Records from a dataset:
..............................

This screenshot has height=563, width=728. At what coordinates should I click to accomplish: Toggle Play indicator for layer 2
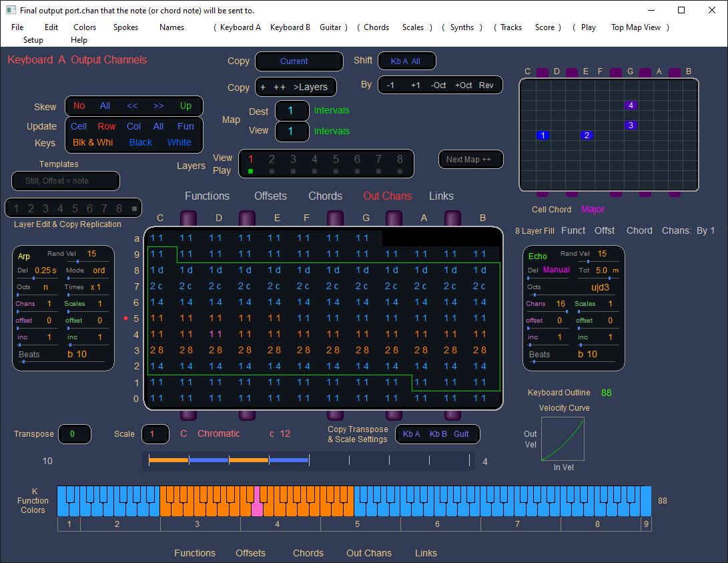click(x=272, y=171)
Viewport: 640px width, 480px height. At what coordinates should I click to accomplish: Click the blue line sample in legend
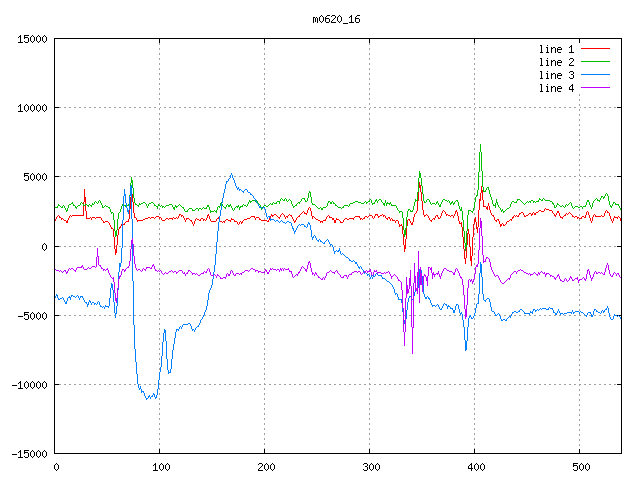(x=595, y=75)
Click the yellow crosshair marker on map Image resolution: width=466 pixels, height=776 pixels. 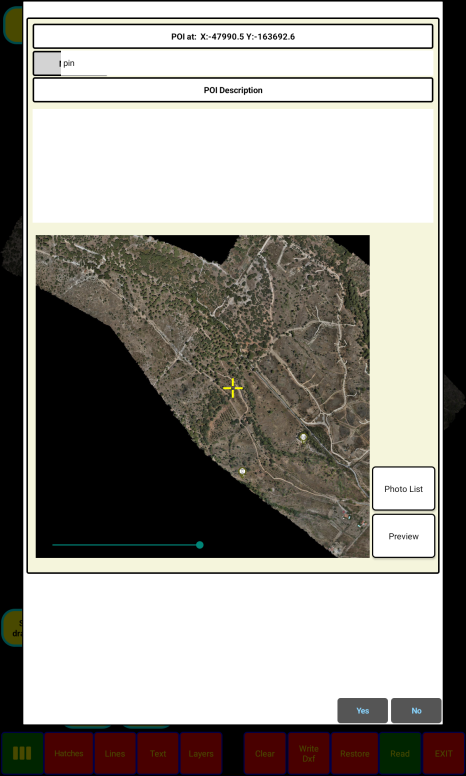[233, 388]
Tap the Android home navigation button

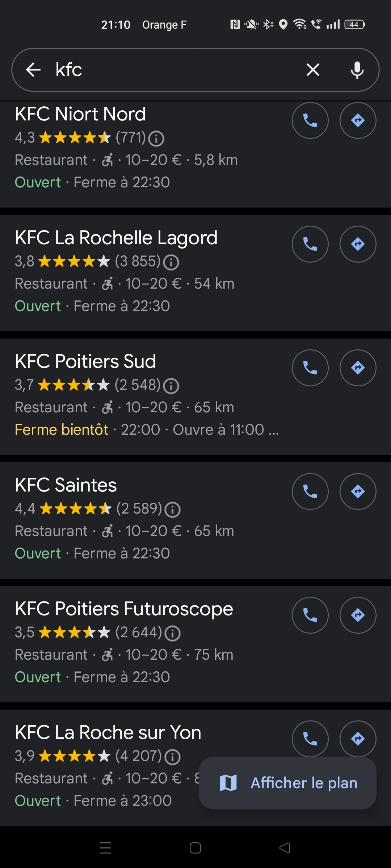[x=195, y=848]
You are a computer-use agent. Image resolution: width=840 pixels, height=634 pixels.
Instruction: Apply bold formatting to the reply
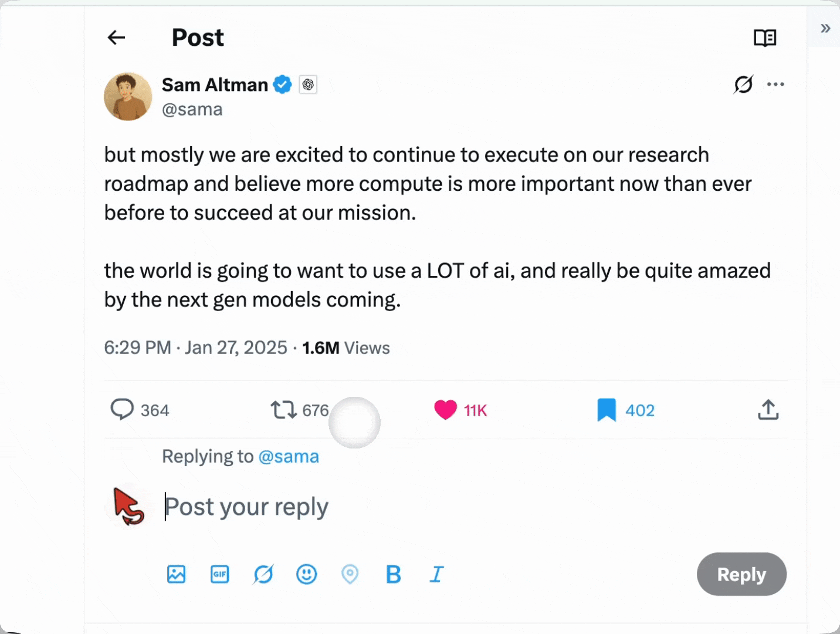(x=394, y=574)
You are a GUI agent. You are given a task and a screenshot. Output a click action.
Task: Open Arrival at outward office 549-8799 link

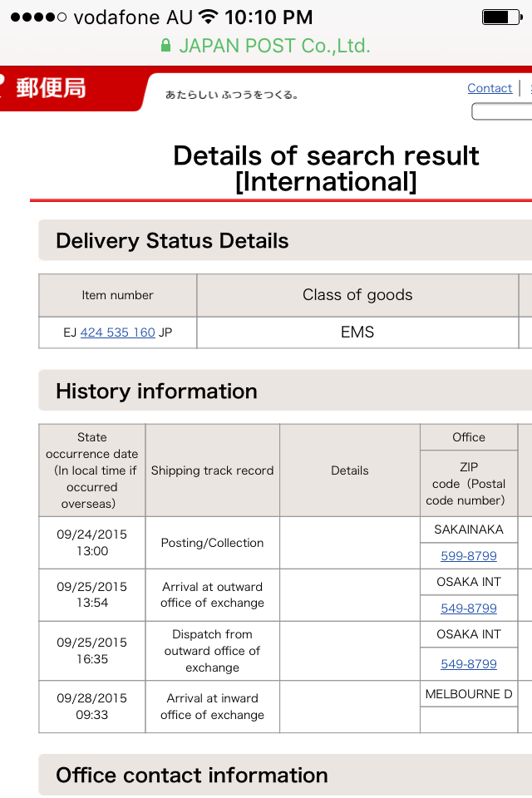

..............................

Check each line of the records for the string "agent" and copy those that have it.

You are a computer-use agent. Image resolution: width=840 pixels, height=634 pixels.
You are a GUI agent. You are given a task and a screenshot. Output a click action.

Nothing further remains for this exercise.